MATERIAL ::
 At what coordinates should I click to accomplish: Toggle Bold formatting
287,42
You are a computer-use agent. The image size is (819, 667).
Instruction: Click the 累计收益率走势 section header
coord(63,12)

...

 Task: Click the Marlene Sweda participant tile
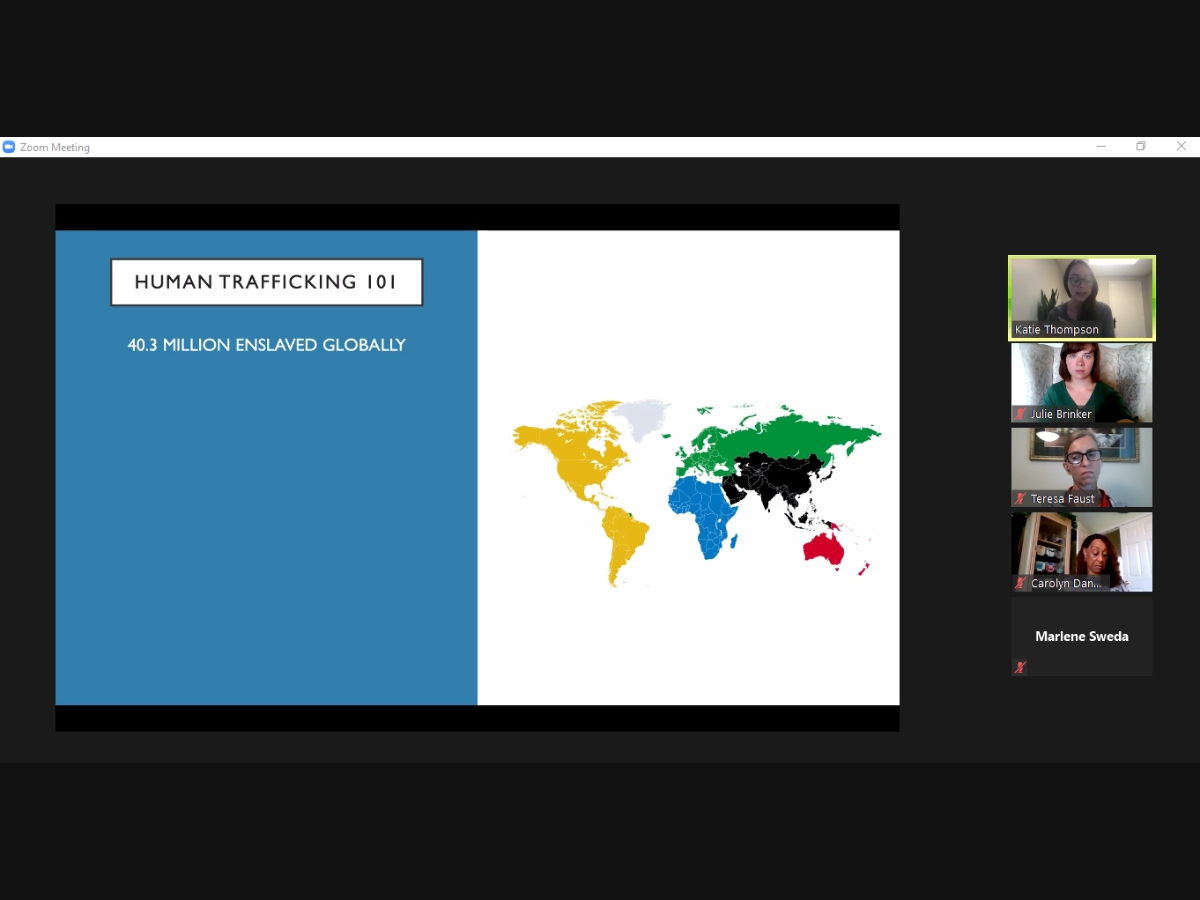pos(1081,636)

TASK DIRECTIONS ::
Copy the listing word for word, from the line containing "You are a computer-use" up to and including the line containing "coord(63,12)".

TASK RESULT ::
You are a computer-use agent. The image size is (819, 667).
Instruction: Click the 累计收益率走势 section header
coord(63,12)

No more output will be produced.